— BEGIN GIVEN TEXT —

[gmx-users] Gromacs job locks up computer (reproducibly)

Marc Baaden baaden at smplinux.de
Wed Sep 3 12:11:01 CEST 2003


Hi,

thanks for all your comments and suggestions. Also sorry to be
so slow, but as I'll explain below, there seems to be the necessity
to run ~2 weeks to reproduce the problem.

What happened ? I have a long run, that crashed twice at exactly the
same timeframe, locking the box completely, no trace in the logs.
Unfortunately this happens about after 2 weeks runtime.
So I thought, let's take the latest saved coords in trr and start
from there, so I should be able to reproduce it more rapidly.
After ca 7 days of calculation, that attempt finished successfully
(eg without locking up the computer). Meaning that for now I'll have
to run the full 2 weeks job if I want to test it.

So I will now try at least once again the long 2 week run on this
computer and on a slightly newer AMD box, to see whether I can
reproduce it. So you'll have to hang on about 2-3 further weeks
for the results :))

Just to summarize:
- the problem is *not* related to filesize (eg 2GB), all files are
  significantly smaller than 1GB
- it happened with the standard gromacs source (3.1.4)
- I could try Erik's fix for using 3Dnow instead of SSE
- it could be related to the presence of an NVidia AGP card as has
  been reported. Might check that.
- I'd need to check that I do not run out of ram (1GB !?) or swap
  (but how ?)
- I'd need to find a file that crashes sooner than after 2 weeks :))
- the simulation crashed exactly at step 1006400 (which is not a special
  power of 2)
- for now I only have one such system, and given the 2 week duration,
  little testing, so I do not know if
    * it depends on the output (nst*out) settings?
    * it is dependent on the system I simulate?

— END GIVEN TEXT —

AIM: Please transcribe everything in the Gromacs lockup post from "Unfortunately this happens" down to "it more rapidly.". The material that follows has no connection to the Gromacs lockup post.

— BEGIN DATA PROVIDED —

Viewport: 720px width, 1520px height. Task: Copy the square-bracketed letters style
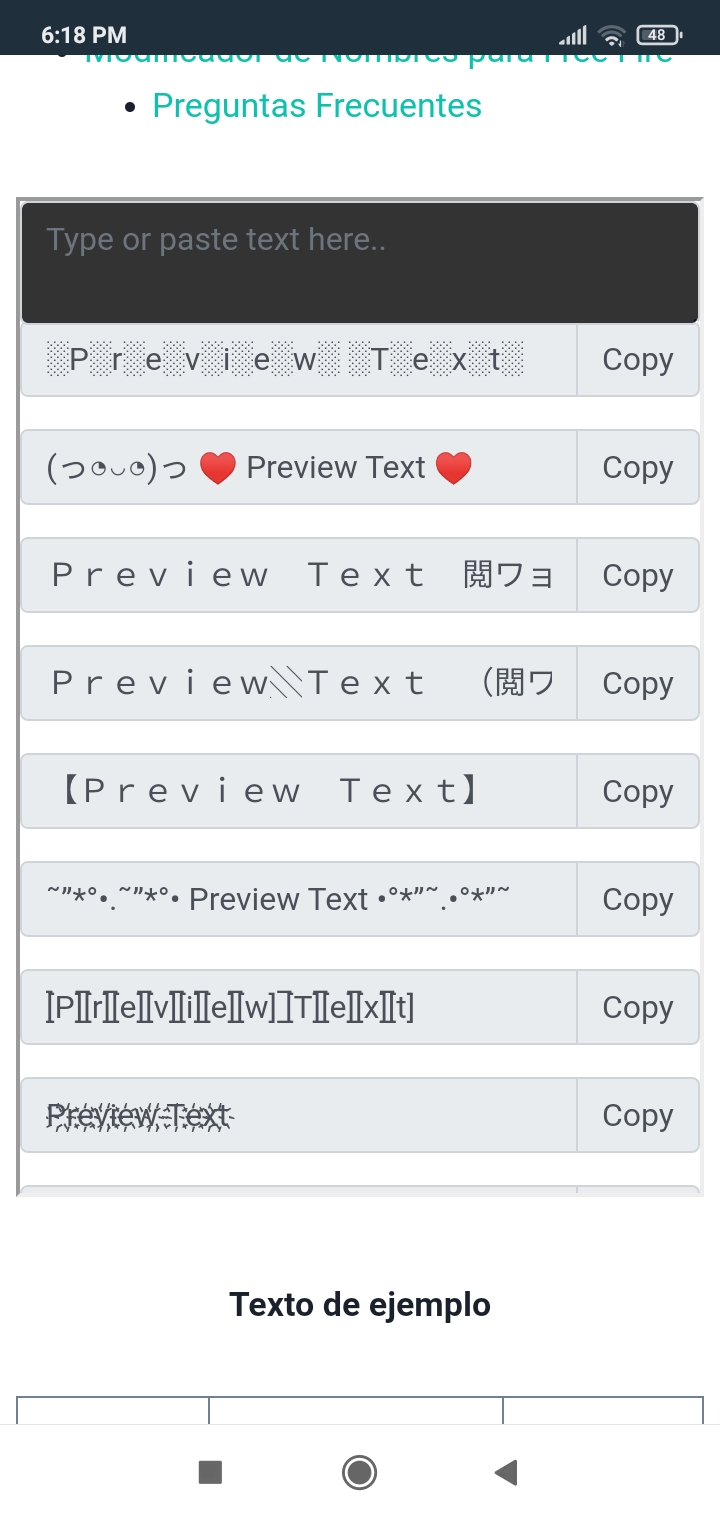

— END DATA PROVIDED —

RESPONSE:
Unfortunately this happens about after 2 weeks runtime.
So I thought, let's take the latest saved coords in trr and start
from there, so I should be able to reproduce it more rapidly.